What To Consider When Using & Buying An Inversion Table

These tables do not appear to be extremely different in features.

As mentioned, our model is just a plain large heavy-duty plastic board with (ventilation?) holes. I’m not sure why it has holes because you don’t usually work up a sweat just hanging upside down. It does have acupressure nodes, and comes with a steel frame with hand grips and foam ankle wraps.

How You Hang Upside Down – Feet and Ankle Comfort

You will need to consider how your feet will be held in and what will be holding them in. For instance, I would definitely need a padded ankle/foot wrap as I tend to have bony feet.

And the pressure will be on your feet and ankles, so make sure that this is what you will need. If you have thick feet and ankles, make sure your model will expand enough.

Backside Comfort

You want this to be a pleasant experience, so making sure that you’re comfortable for the time that you are hanging upside down, so you will need to decide:

Do you want a padded backside board, with memory foam? (For me personally, I think that would be great, like my bony feet, those acupressure nodules might get on my nerves, pun intended.)

Do you want heat and massage? Heat would probably feel great, but some people are cautioning against it for injuries right now. (Consult your doctor.) I don’t like massage chairs, they are too rough for me, so I would want heat only.

General Recommendations and Considerations for Your Body and Space

How tall are you and how much do you weigh? Some models only support up to a certain height and others a certain weight. Make sure you read the specifications carefully.

Do you have the space for it? I can fit our inversion table in a standard bedroom closet when it is folded up. And we keep it stored on furniture sliders so that we (I) can move it around easily because there is not a lot of space in the bedroom where we have it.

The widest part is the handles when it is folded up, and the legs when it is fully open. You should also make sure you have enough space that you won’t hit anything when you begin inverting.

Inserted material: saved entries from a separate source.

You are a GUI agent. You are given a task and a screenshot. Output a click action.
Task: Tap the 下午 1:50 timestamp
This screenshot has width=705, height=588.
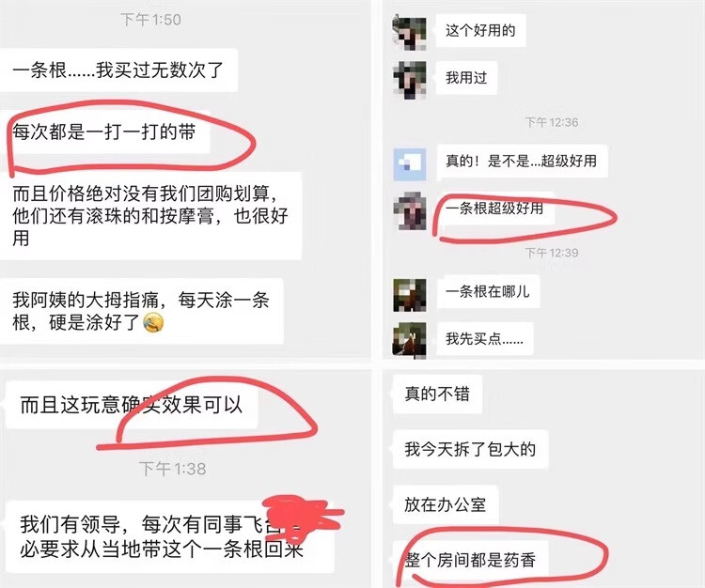150,20
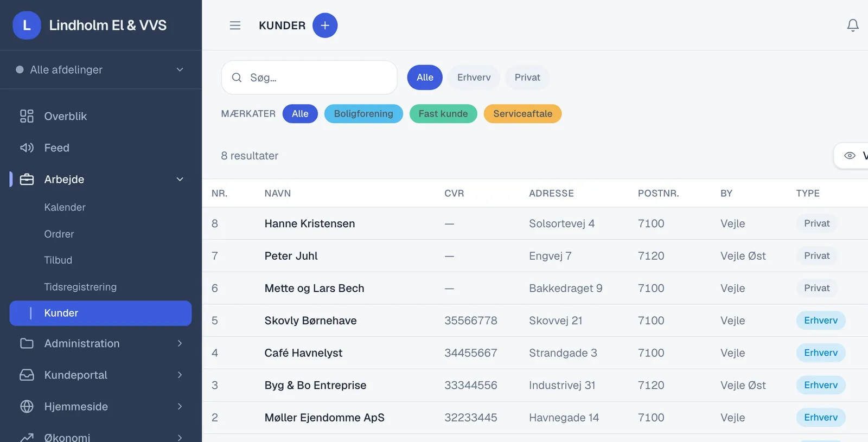
Task: Toggle the sidebar hamburger menu
Action: pos(235,25)
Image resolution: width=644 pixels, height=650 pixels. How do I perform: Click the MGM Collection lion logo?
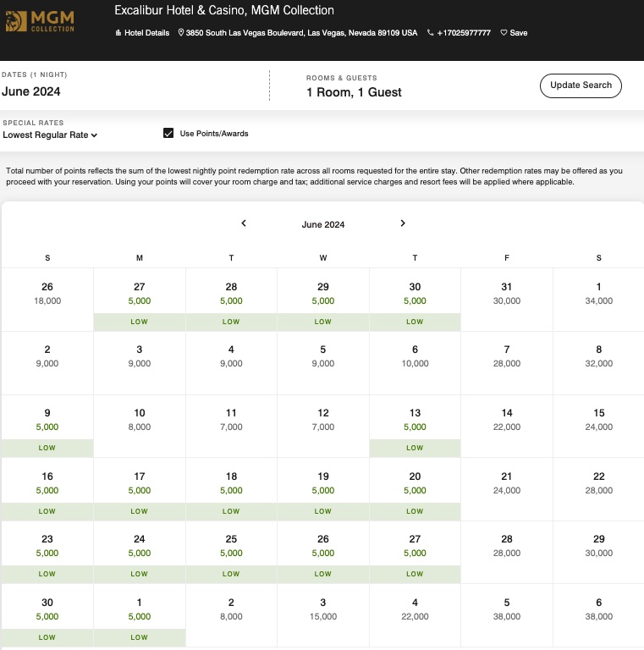click(16, 22)
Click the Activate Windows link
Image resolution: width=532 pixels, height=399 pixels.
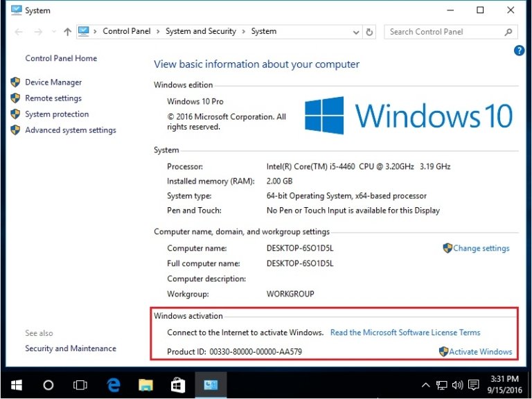(480, 352)
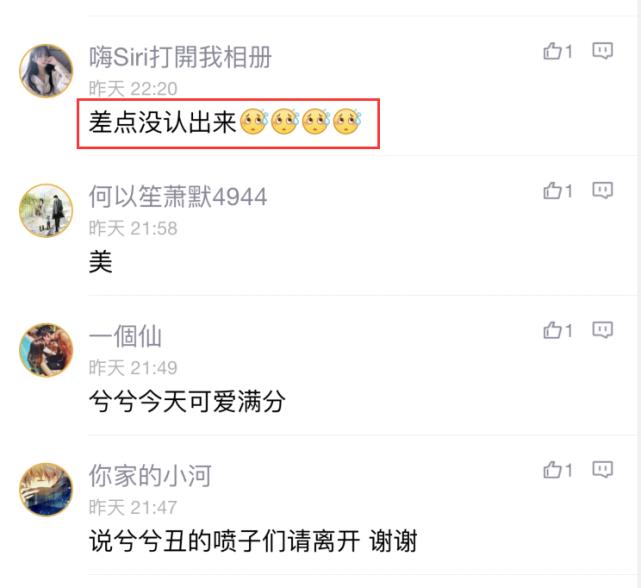641x588 pixels.
Task: Open the username 你家的小河
Action: (150, 476)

When you do begin the process, watch some videos on how to use it (one may come with your purchase), and shop around for different models (many are very similar.) Take your inversion slow, you won’t become Batman immediately, your body needs time to adjust to going 180 degrees the other way for a half hour or so.

Inversion tables cost anywhere from about $99-$350. Which is a pretty good deal for a non-surgical solution/help to back pain. They should last many years if handled with general care during usage.

I hope this was helpful and gave you a good overview of an inversion table. If asked if they are recommended, we definitely agree that it helps my husband and friends with their back pain, so it’s an easy idea to have in your arsenal for chronic back pain.

Have you used an inversion table? Did it help you? Are you wanting to try one now? Please let me know in the comments, I love comments.

As always, thanks for reading, and God bless!!